Dengan keputusan Menteri Keuangan tersebut dibuktikan pula sekali lagi komitmen pemerintah yang konsisten kepada pengembangan profesi akuntan publik yaitu dengan mendengar pendapat Ikatan profesi pada kongres ke VI IAI antara lain mengenai: pengalaman kerja yang perlu dimiliki sebelum praktik; keharusan akuntan publik fultimer (kecuali mengajar); izin berlaku tanpa batas waktu; kewajiban pelaporan berkala (tahunan) mengenai kegiatan praktik kepada pemberi izin; pembukaan cabang harus memenuhi syarat tertentu; izin diberikan kepada individu bukan kepada kantor; pencabutan izin perlu mendengar pendapat dewan kehormatan IAI; pemohon harus anggota IAI; pengawasan yang lebih ketat kepada akuntan asing. Pada tahun 1988 diterbitkan petunjuk pelaksaan keputusan Menteri Keuangan melalui Keputusan Direktur Jenderal Moneter No. Kep.2894/M/1988 tanggal 21 Maret 1988. Suatu hal yang mendasar dari keputusan tersebut adalah pembinaan para akuntan publik yang bertujuan:
• Membantu perkembangan profesi akuntan publik di Indonesia
• Memberikan masukan kepada IAI atau seksi akuntan publik mengenai liputan yang dikehendaki Departemen Keuangan dalam program pendidikan
• Melaksanakan penataran bersama IAI atau IAI-seksi akuntan publik mengenai hal-hal yang dianggap perlu diketahui publik (KAP), termasuk mengenai manajemen KAP.
• Mengusahakan agar staf KAP asing yang diperbantukan di Indonesia untuk memberi penataran bagi KAP lainnya melalui IAI atau IAI-Seksi Akuntan Publik dan membantu pelaksanaannya
• Memantau laporan berkala kegiatan tahunan KAP
• Periode VI [tahun 1990 – sekarang
Dalam periode ini profesi akuntan publik terus berkembang seiring dengan berkembangnya dunia usaha dan pasar modal di Indonesia. Walaupun demikian, masih banyak kritikan-kritikan yang dilontarkan oleh para usahawan dan akademisi. Namun, keberadaan profesi akuntan tetap diakui oleh pemerintah sebagai sebuah profesi kepercayaan masyarakat. Di samping adanya dukungan dari pemerintah, perkembangan profesi akuntan publik juga sangat ditentukan ditentukan oleh perkembangan ekonomi dan kesadaran masyarakat akan manfaat jasa akuntan publik. Beberapa faktor yang dinilai banyak mendorong berkembangnya profesi adalah:
• Tumbuhnya pasar modal
• Pesatnya pertumbuhan lembaga-lembaga keuangan baik bank maupun non- bank.

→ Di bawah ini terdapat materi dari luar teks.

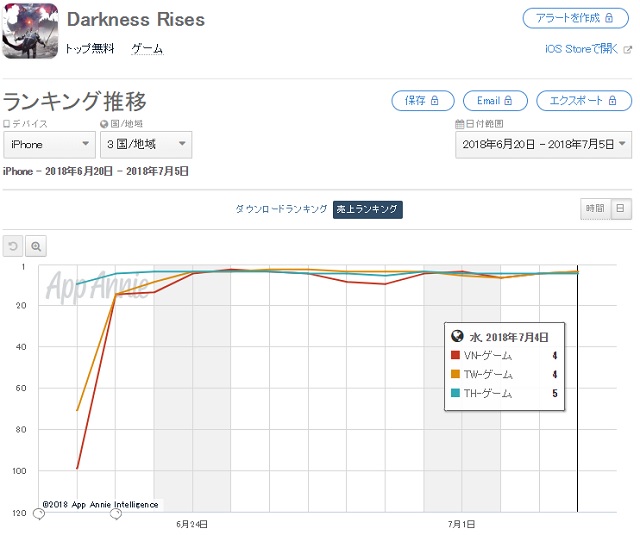The width and height of the screenshot is (640, 535).
Task: Click the globe icon in chart tooltip
Action: tap(457, 337)
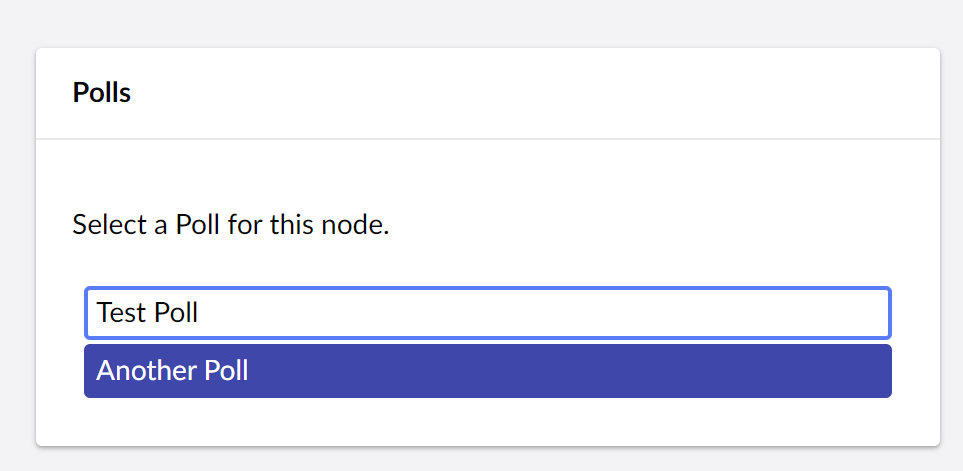Click the word "Select" in the description
963x471 pixels.
pyautogui.click(x=109, y=224)
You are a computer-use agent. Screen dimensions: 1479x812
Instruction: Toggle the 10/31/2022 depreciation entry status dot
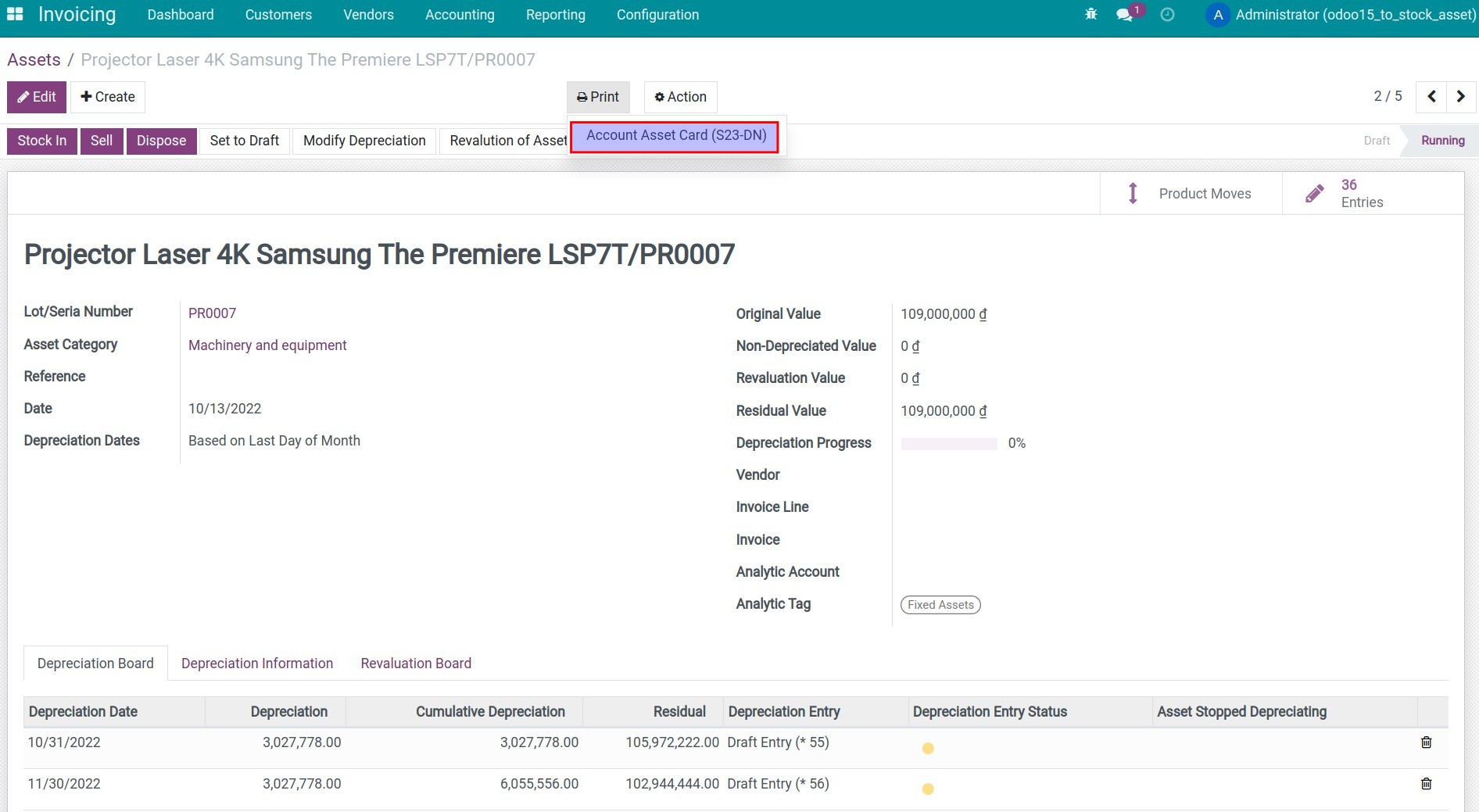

• Adanya kerjasama IAI dengan Dirjen Pajak dalam rangka menegaskan peran akuntan publik dalam pelaksanaan peraturan perpajakan di Indonesia
• Berkembangnya penanaman modal asing dan globalisasi kegiatan perekonomian
Pada awal 1992 profesi akuntan publik kembali diberi kepercayaan oleh pemerintah (Dirjen Pajak) untuk melakukan verifikasi pembayaran PPN dan PPn BM yang dilakukan oleh pengusaha kena pajak. Sejalan dengan perkembangan dunia usaha tersebut, Olson pada tahun 1979 di dalam Journal Accountanty mengemukakan empat perkembangan yang harus diperhatikan oleh profesi akuntan yaitu:
• Makin banyaknya jenis dan jumlah informasi yang tersedia bagi masyarakat
• Makin baiknya transportasi dan komunikasi
• Makin disadarinya kebutuhan akan kualitas hidup yang lebih baik
• Tumbuhnya perusahaan-perusahaan multinasional sebagai akibat dari fenomena pertama dan kedua.

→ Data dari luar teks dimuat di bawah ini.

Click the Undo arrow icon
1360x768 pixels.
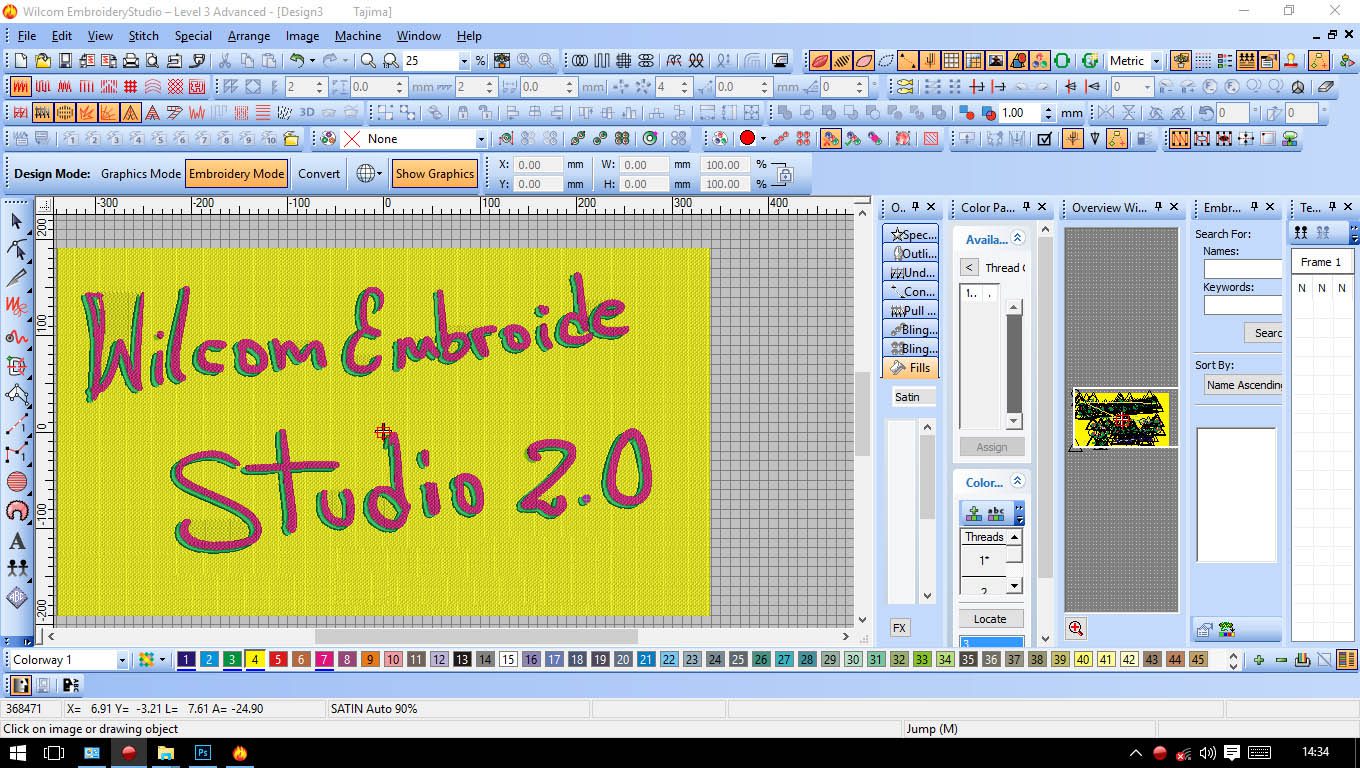click(297, 61)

Konsekuensi perkembangan tersebut akan mempunyai dampak terhadap
perkembangan akuntansi dan menimbulkan:
1. Kebutuhan akan upaya memperluas peranan akuntan, ruang lingkup pekerjaan akuntan publik semakin luas sehingga tidak hanya meliputi pemeriksaan akuntan dan penyusunan laporan keuangan.

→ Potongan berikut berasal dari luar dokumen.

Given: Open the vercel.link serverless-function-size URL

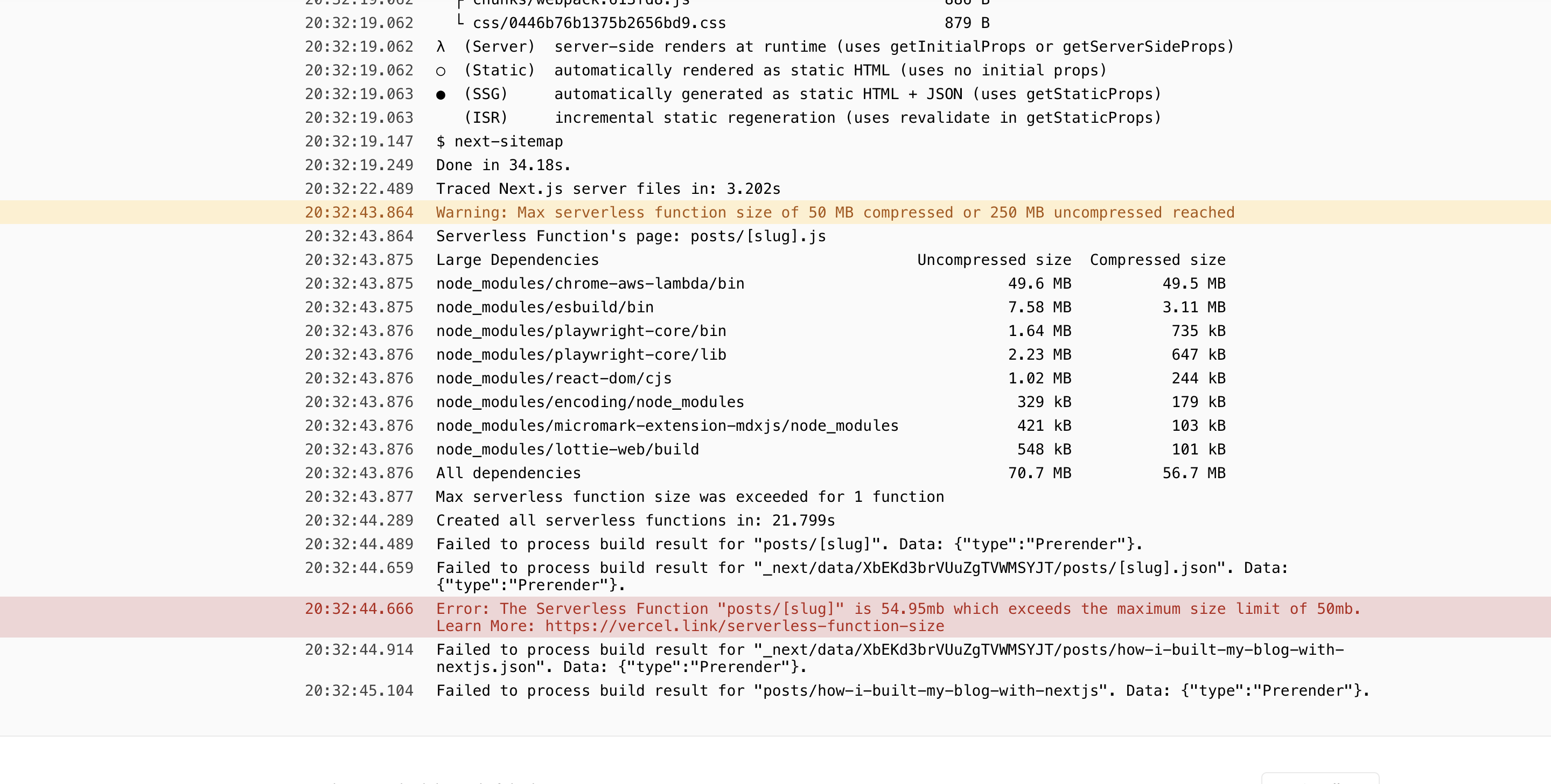Looking at the screenshot, I should [744, 626].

2. Kebutuhan akan tenaga spesialisasi dalam profesi, makin besarnya tanggung jawab dan ruang lingkup kegiatan klien, mengharuskan akuntan publik untuk selalu menambah pengetahuan.
3. Kebutuhan akan standar teknis yang makin tinggi dan rumit, dengan berkembangnya teknologi informasi, laporan keuangan akan menjadi makin beragam dan rumit.
Pendapat yang dikemukakan Olson tersebut di atas cukup sesuai dan relevan dengan fungsi akuntan yang pada dasarnya berhubungan dengan sistem informasi akuntansi. Dari pemaparan yang telah dikemukakan, profesi akuntan diharapkan dapat mengantisipasi keadaan untuk pengembangan profesi akuntan di masa yang akan datang.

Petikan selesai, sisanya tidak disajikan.